A technical lemma in mathematics refers to something that is needed for a proof but is independent of the proof, and sometimes the subject area, that it is being used for. Typically it will be highly abstract but will employ mostly elementary machinery, and it will very often serve to move from one thematic portion of the proof to the next in a single statement.

One of the earlier examples of this you may encounter is Young's inequality: let $1/p + 1 /q = 1$ and then $$ab \leq \frac{a^p}{p} + \frac{b^q}{q} $$ which holds for all non-negative numbers $a,b$. The proof of this is technical -- there are a few ways to do it, but a common one is by noting that the $\log$ function is concave and this can be re-arranged to take advantage of that. There is nothing intuitive about this, and at first glance it doesn't look very useful. However, it is a key element in proving Holder's inequality, $$\|fg\|_1 \leq \|f\|_p\|g\|_q $$ which turns out to very useful in functional analysis, finite element theory and all kinds of partial differential equation analysis.

A second example would be the lemma concerning re-arrangements of finite sets of numbers in descending order which is used to prove the existence of a locally convex norm (Day's norm) on certain Banach spaces:

Let $s_1 \geq s_2 \geq \cdots \geq 0$ and $t_1 \geq t_2 \geq \cdots \geq 0$ and let $\pi$ be any permutation of the positive integers. Then $$ \sum_{i=1}^\infty s_i t_i - \sum_{i=1}^\infty s_i t_{\pi(i)} = \sum_{i=1}^\infty \left( s_i - s_{i-1} \right)\left( \sum_{j=1}^i t_j - \sum_{j=1}^i t_{\pi(j)} \right)$$

Answer 2

In my mind, a technical lemma is something for which you don't have a really good intuitive motivation, that you don't find to be the heart of the argument but that you need for some reason in your proof. Its proof is typically not illuminating.

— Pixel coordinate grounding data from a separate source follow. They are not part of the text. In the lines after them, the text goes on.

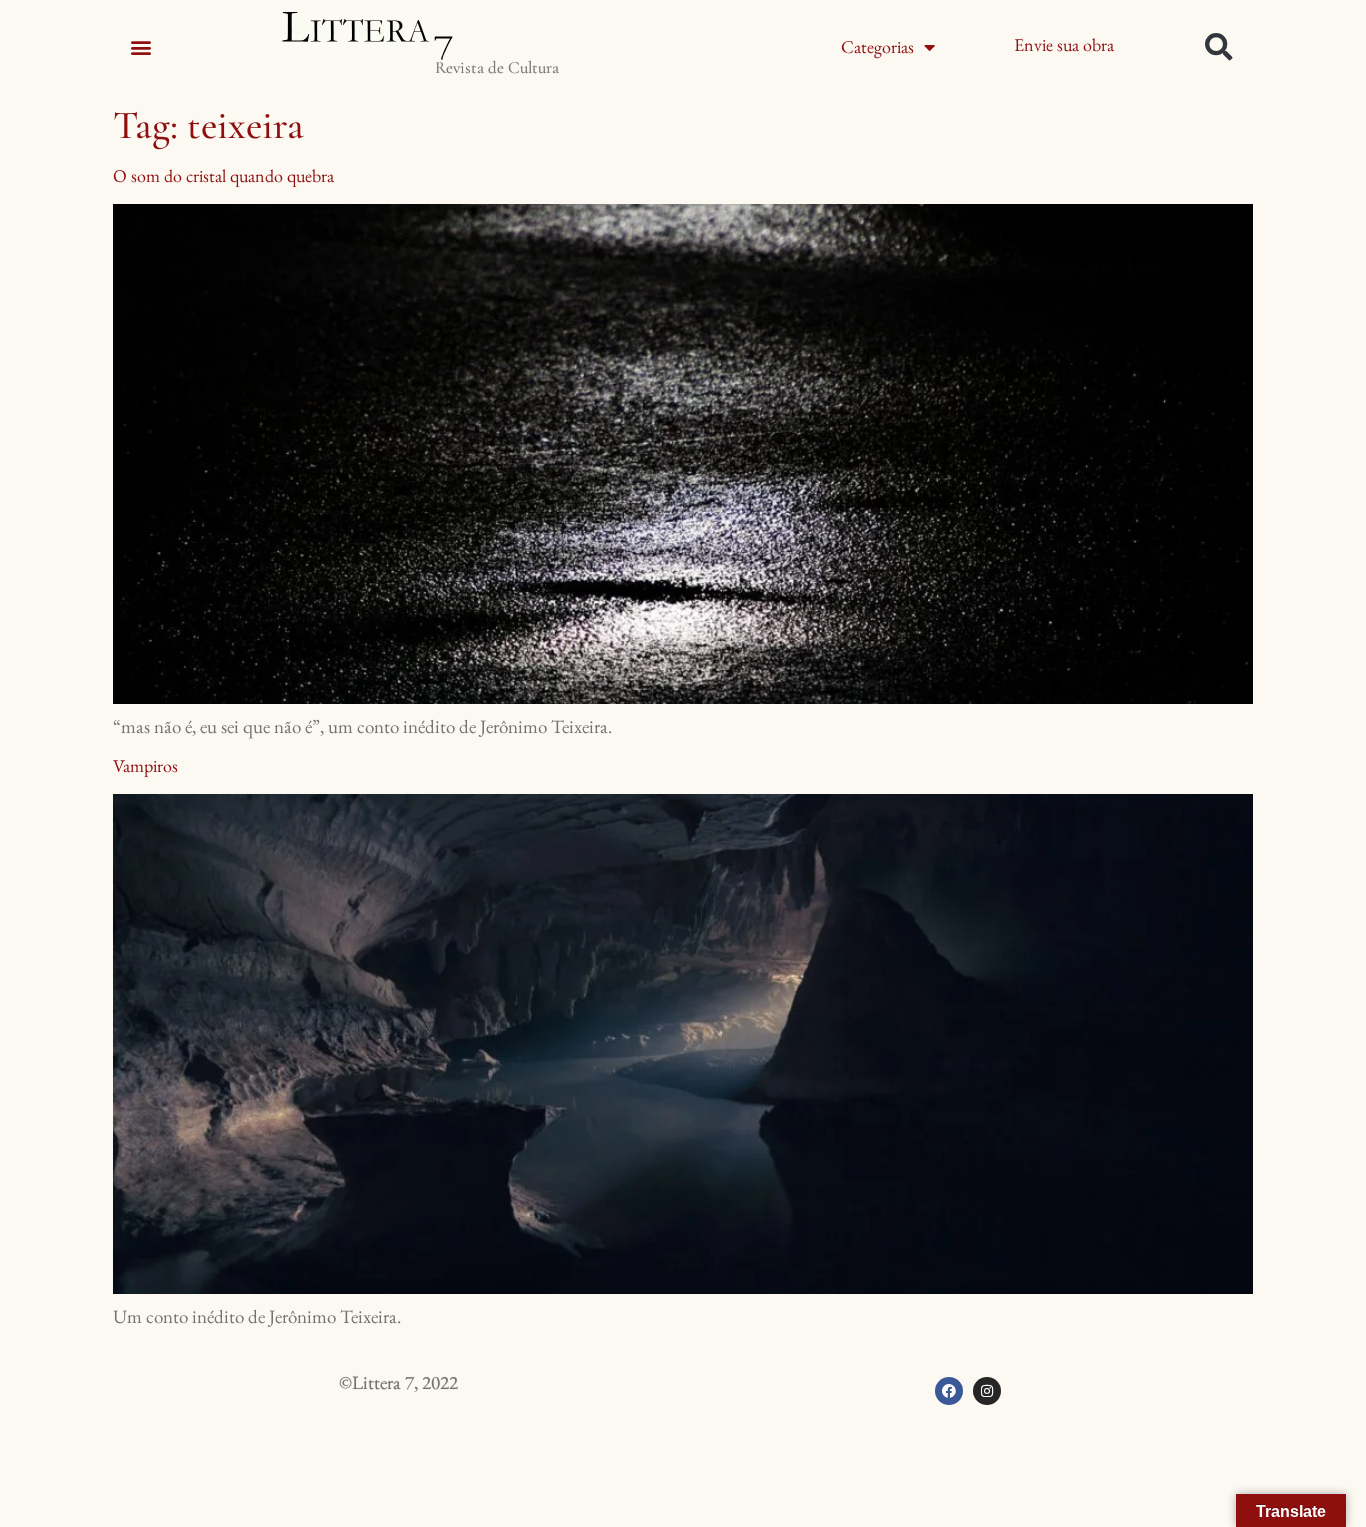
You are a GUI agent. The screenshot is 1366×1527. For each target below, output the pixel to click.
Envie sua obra (1064, 44)
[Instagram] (987, 1391)
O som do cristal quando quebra (223, 175)
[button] (140, 46)
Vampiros (145, 765)
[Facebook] (949, 1391)
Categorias (877, 46)
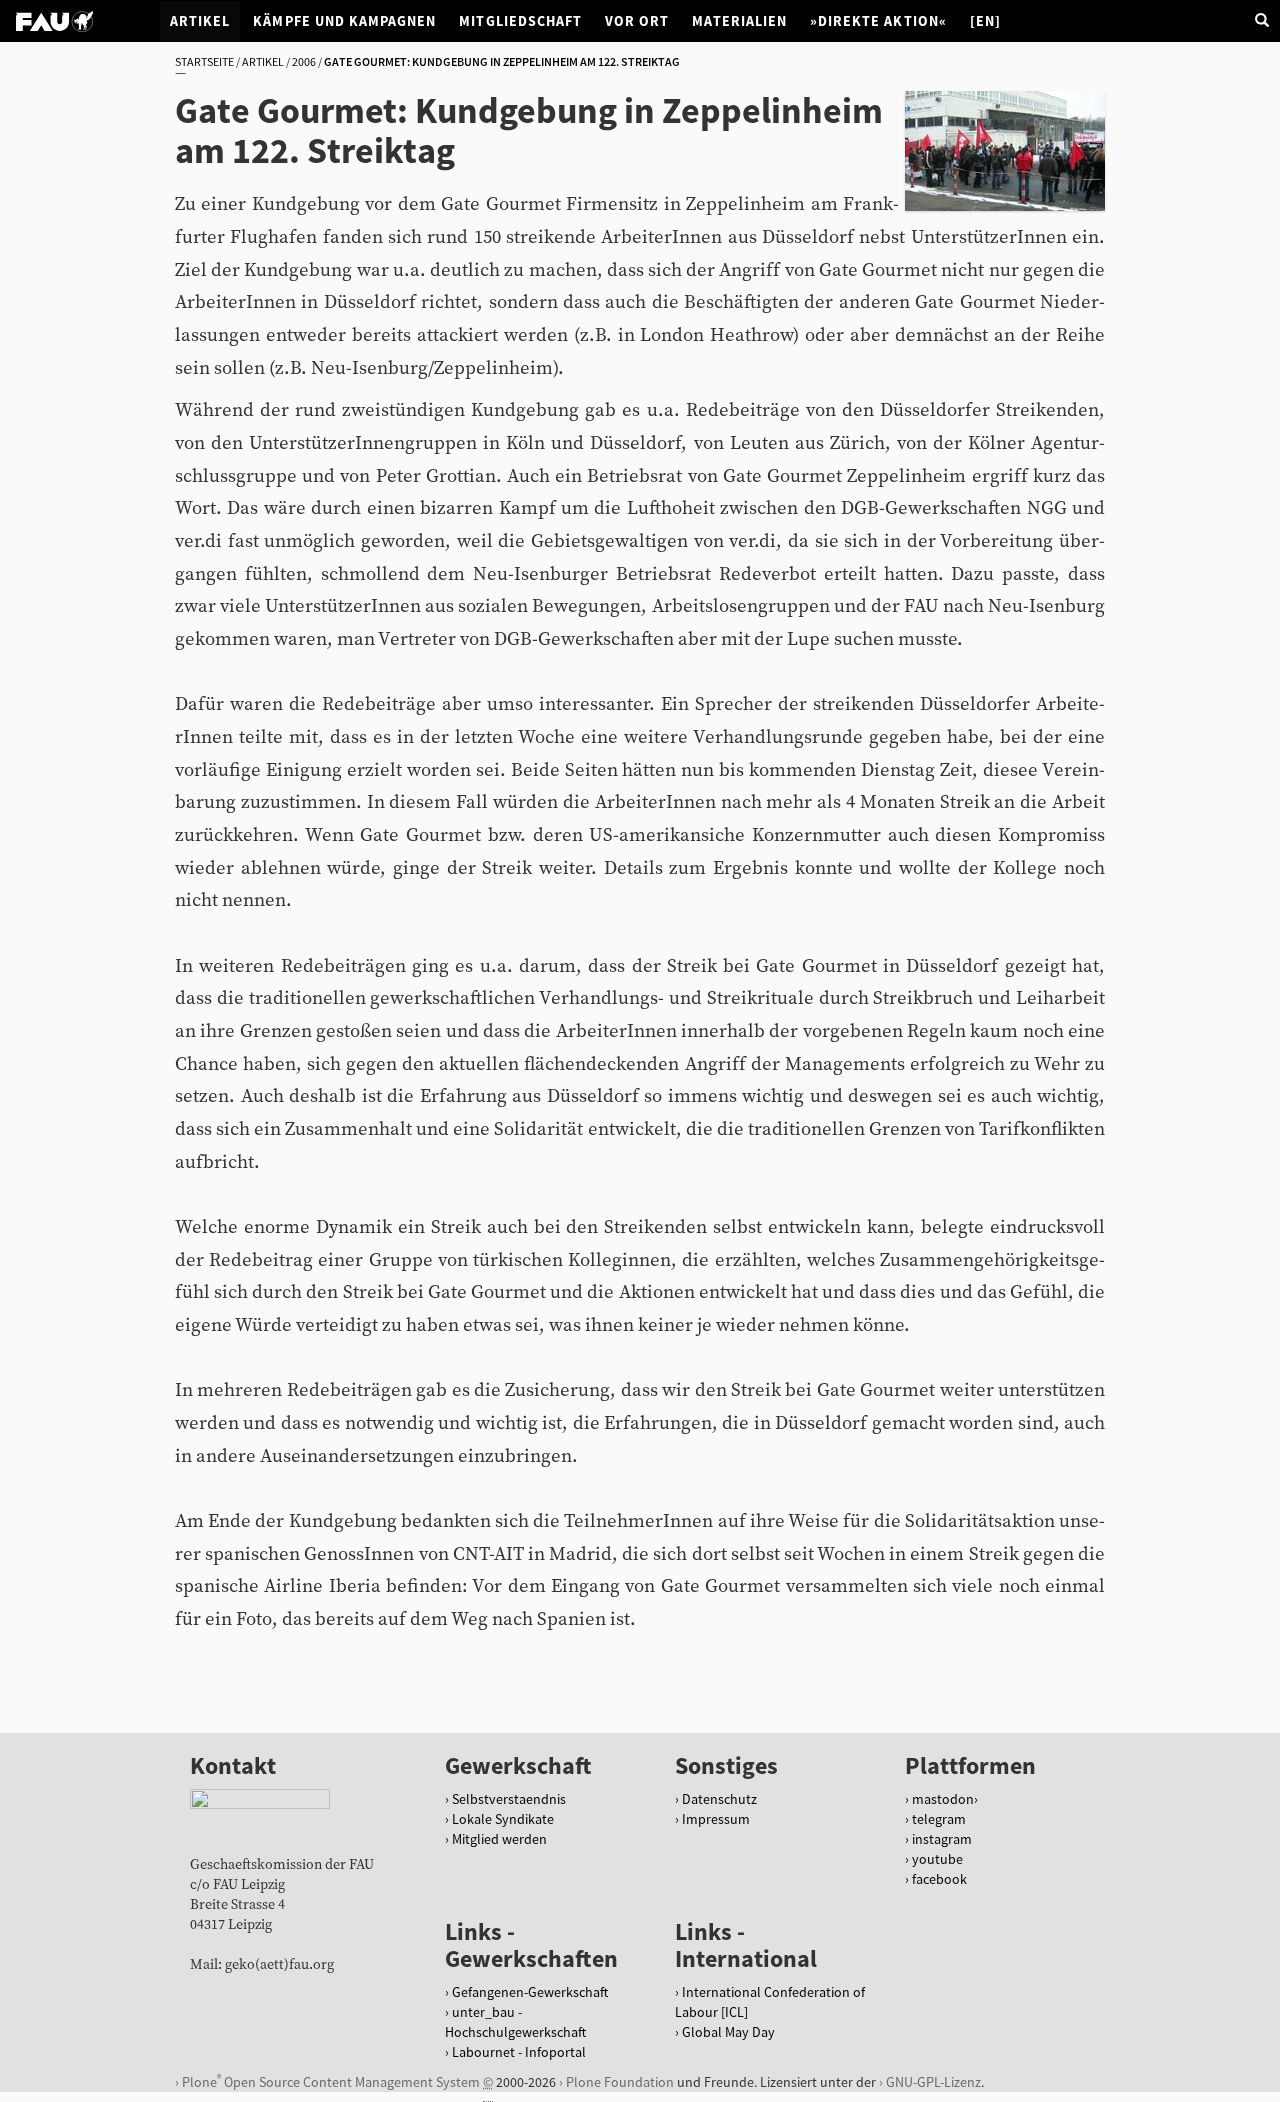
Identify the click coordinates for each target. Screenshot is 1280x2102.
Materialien (739, 21)
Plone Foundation (620, 2082)
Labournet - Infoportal (519, 2052)
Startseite (204, 61)
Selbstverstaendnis (509, 1799)
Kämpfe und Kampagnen (344, 21)
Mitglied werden (499, 1839)
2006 (304, 61)
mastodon (943, 1799)
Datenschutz (719, 1799)
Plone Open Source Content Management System (331, 2081)
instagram (942, 1839)
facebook (939, 1879)
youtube (937, 1859)
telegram (939, 1819)
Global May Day (728, 2032)
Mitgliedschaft (520, 21)
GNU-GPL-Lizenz (933, 2082)
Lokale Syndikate (503, 1819)
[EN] (985, 21)
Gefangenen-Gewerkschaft (530, 1992)
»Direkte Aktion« (878, 21)
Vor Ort (637, 21)
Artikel (200, 21)
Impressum (716, 1819)
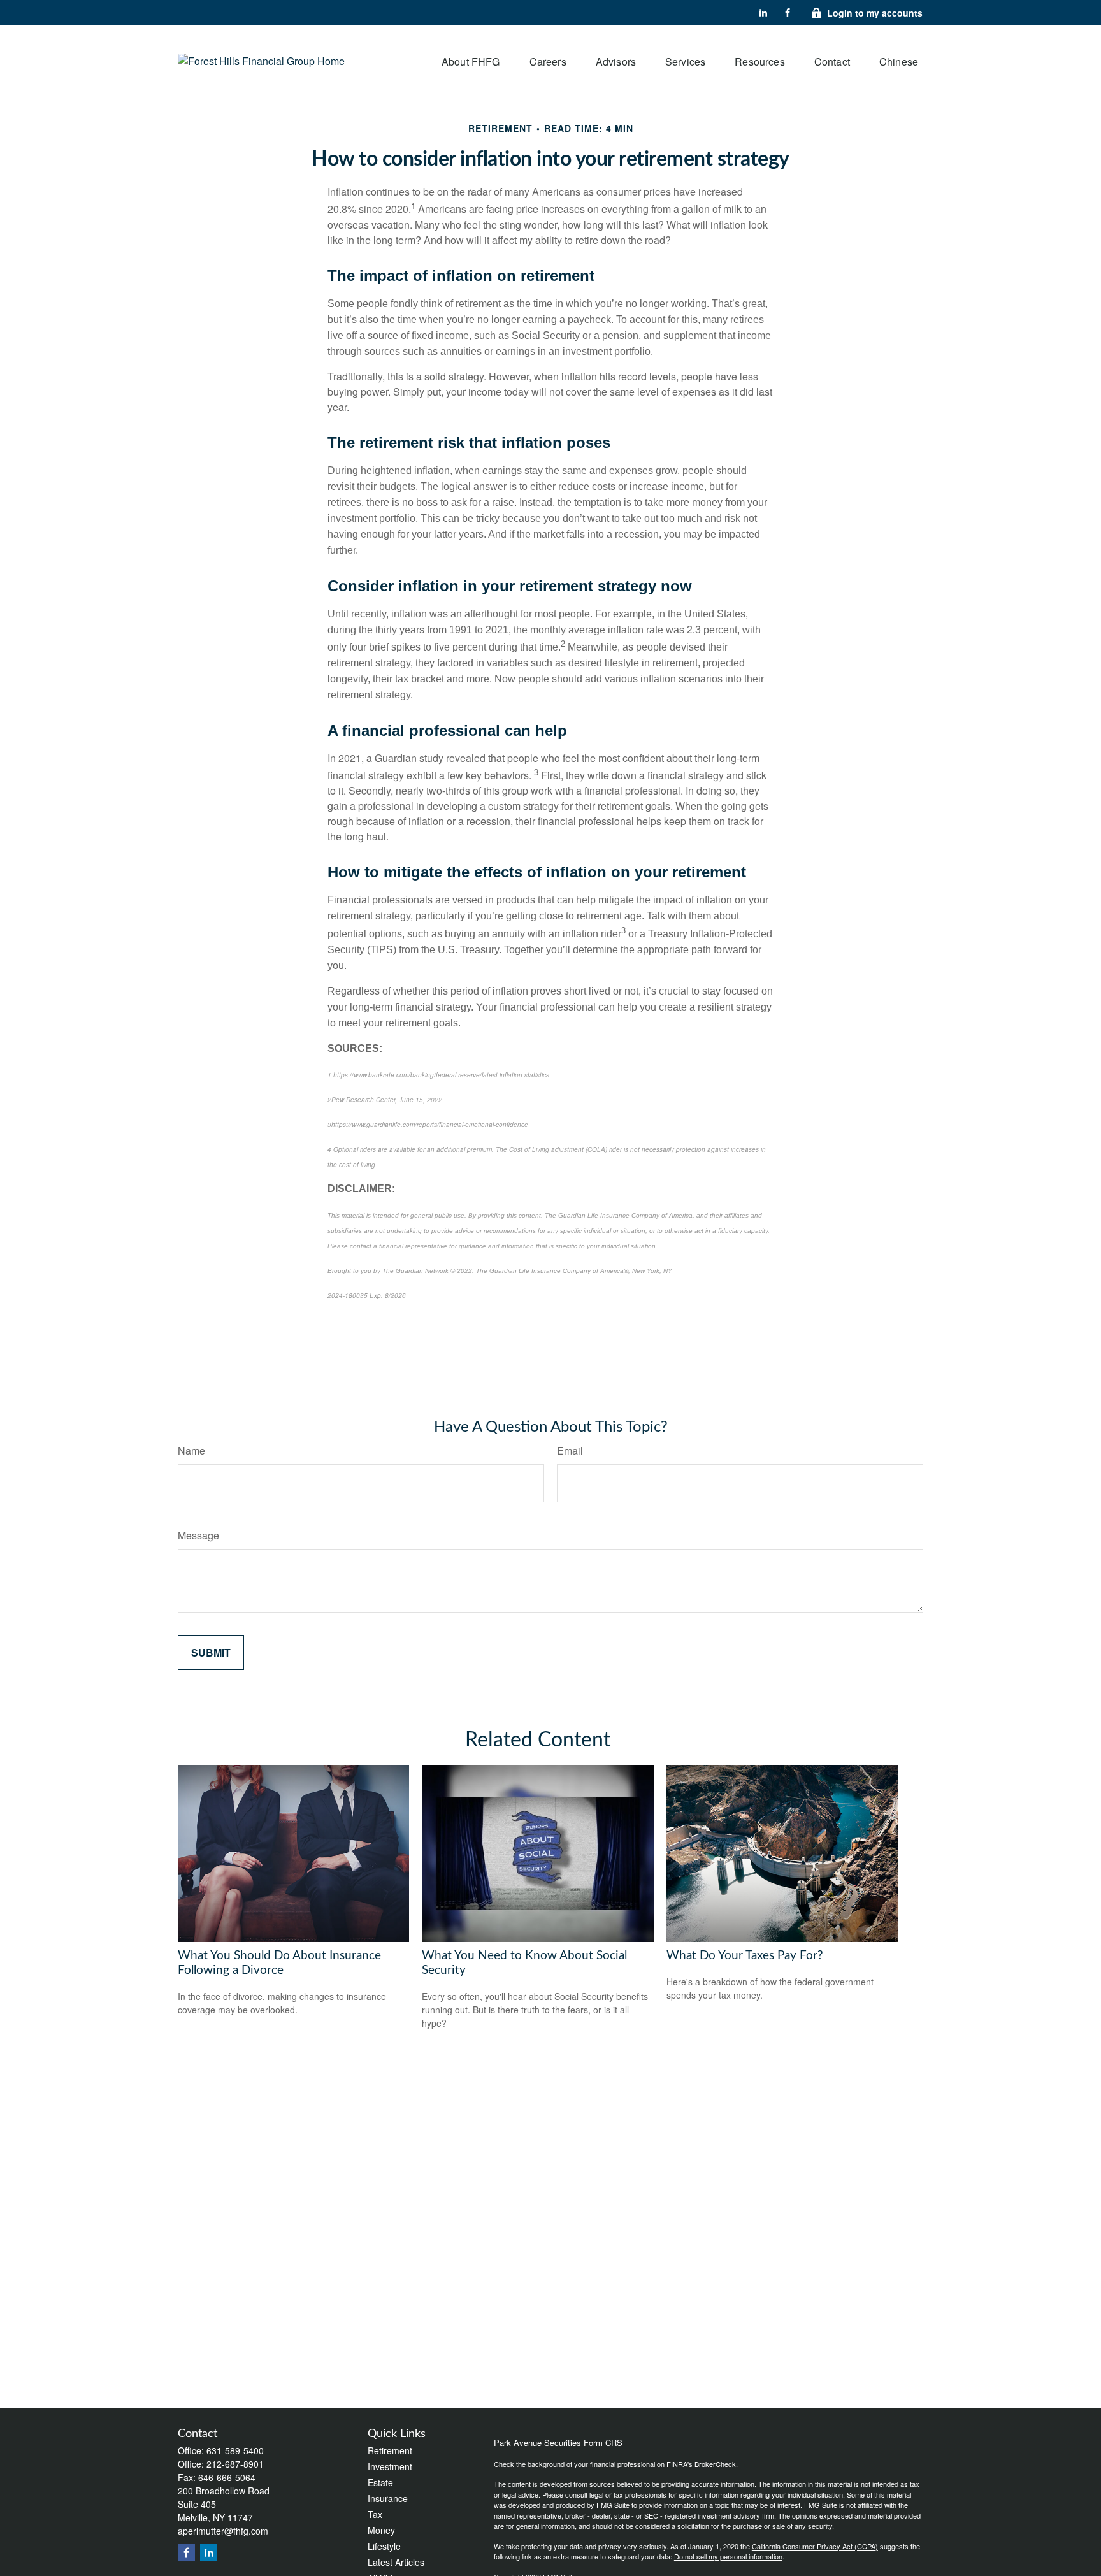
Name (191, 1450)
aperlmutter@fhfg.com (223, 2530)
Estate (380, 2482)
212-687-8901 (235, 2463)
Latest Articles (396, 2562)
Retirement (390, 2450)
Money (381, 2530)
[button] (470, 61)
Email (570, 1450)
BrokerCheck (715, 2464)
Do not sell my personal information (728, 2556)
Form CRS (603, 2442)
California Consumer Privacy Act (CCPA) (815, 2546)
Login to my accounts (875, 12)
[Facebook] (787, 12)
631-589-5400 (235, 2450)
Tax (375, 2514)
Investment (390, 2466)
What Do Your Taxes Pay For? (744, 1956)
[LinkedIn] (763, 12)
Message (198, 1535)
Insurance (388, 2498)
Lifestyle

If you explain a piece of mathematics to someone over coffee, you would say things like "ok, here is the main idea of the argument: [blabla]. Now, you do need a technical lemma that says [xyz], but let's not bother with why that lemma holds"

Answer 3

Depending on context, technical also often means (besides what postmortes and Glougloubarbaki say in their answers) something that is swamped with messy details and subtleties. Examples: The two stability of matter papers (1 and 2) by Freeman Dyson and Andrew Lenard are very technical. David Preiss' paper Geometry of measures in R$^n$: Distribution, rectifiability, and densities is very technical.